To compare, the GOA has as many members as the Wisconsin Evangelical Lutheran Synod, the smallest of the three largest Lutheran bodies in the US - the ELCA with 4,542,868 members and the LCMS with 2,312,111 members. Even if you discount these number by a third (the same report lists the GOA as having 1.5 million members), the GOA is still half the size of the LCMS, which is the dinky Lutheran denomination in but one of the Protestant groupings in the US.
I second your remarks re the Church of the Czech Lands and Slovakia. I have also always thought the title of the Metropolitan should simply be Metropolitan, and his see should be someplace realistic, humble and historically pertinent such as "of" South Canaan, Crestwood or Sitka.

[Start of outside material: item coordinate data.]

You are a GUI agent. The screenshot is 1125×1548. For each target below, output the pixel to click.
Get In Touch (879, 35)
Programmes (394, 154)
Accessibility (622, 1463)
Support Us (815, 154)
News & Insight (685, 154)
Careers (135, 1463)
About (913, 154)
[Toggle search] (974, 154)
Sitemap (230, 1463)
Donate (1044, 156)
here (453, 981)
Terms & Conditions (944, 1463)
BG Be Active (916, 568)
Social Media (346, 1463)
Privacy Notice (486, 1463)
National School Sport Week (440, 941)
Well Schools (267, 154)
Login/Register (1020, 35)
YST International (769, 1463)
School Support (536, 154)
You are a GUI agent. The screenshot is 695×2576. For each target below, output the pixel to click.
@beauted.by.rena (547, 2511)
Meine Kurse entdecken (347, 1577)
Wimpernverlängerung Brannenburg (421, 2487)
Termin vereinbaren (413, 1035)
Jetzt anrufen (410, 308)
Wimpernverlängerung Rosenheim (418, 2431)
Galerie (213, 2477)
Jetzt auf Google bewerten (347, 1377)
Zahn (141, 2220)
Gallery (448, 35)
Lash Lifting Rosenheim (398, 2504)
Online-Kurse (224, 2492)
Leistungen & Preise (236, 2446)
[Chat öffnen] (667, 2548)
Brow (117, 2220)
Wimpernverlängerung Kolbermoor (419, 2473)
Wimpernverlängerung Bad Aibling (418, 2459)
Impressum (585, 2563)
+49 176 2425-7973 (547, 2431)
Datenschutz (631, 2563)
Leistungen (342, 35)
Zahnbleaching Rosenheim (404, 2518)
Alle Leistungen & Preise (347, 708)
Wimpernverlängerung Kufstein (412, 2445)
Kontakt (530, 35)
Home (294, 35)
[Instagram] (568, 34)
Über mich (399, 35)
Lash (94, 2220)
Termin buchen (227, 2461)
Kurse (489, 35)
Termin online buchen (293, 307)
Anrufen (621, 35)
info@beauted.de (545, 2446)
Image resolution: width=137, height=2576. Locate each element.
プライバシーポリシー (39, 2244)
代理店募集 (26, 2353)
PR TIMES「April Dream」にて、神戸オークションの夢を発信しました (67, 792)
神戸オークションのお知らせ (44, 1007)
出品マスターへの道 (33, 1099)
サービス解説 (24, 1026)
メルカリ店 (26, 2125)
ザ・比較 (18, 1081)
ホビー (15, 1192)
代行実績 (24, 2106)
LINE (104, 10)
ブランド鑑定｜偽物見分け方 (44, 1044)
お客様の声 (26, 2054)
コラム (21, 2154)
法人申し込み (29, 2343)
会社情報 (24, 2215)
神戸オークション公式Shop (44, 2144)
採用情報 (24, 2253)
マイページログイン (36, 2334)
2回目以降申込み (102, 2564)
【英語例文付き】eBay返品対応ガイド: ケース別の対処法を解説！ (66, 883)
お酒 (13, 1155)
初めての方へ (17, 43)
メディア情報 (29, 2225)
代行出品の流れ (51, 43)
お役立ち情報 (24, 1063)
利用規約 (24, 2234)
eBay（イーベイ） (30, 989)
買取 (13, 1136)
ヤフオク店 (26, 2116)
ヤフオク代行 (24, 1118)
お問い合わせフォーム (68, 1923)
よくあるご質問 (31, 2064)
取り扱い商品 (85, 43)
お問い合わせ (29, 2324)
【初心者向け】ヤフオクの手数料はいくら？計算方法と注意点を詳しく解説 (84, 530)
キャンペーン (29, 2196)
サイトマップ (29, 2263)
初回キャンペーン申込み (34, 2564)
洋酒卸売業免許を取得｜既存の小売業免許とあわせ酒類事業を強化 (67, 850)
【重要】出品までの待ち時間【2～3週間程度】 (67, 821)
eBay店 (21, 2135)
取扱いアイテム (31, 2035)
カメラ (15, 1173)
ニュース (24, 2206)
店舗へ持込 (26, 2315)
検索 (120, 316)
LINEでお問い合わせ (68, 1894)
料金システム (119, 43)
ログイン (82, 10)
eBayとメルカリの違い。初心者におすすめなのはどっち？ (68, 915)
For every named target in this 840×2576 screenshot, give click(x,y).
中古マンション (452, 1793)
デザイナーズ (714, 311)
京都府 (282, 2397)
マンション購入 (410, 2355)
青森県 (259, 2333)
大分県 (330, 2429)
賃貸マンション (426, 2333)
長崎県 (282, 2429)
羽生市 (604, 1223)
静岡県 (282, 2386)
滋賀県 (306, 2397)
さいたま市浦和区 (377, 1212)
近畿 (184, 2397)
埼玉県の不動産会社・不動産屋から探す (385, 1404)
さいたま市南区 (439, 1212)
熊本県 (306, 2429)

(The latter see name would fit well with a Metropolitan who is envisioned as little more than a spiritually respected, ceremonial 'head of state' with no episcopal responsibilities beyond "rubber stamping" Synod decisions (perhaps also participating as an advisor) and ruling his monastery-, seminary- or parish-sized (territorial, ruling) diocese. This seems to be the direction both the MC and the HS are moving in given opinions on the OCA's three Metropolitans, to date).
WELS, as of 2008, says it has a baptized membership of over 389,364 in more than 1,290 congregations, with members in all 50 U.S. states and 4 provinces of Canada.
ReplyDeleteSo, a little smaller membership than the GOA and over double the number of parishes than either the GOA or OCA.
That's why even the great big Orthodox church in the US is small, really small. So small it's about the size of a denomination most Americans have likely never heard of (WELS).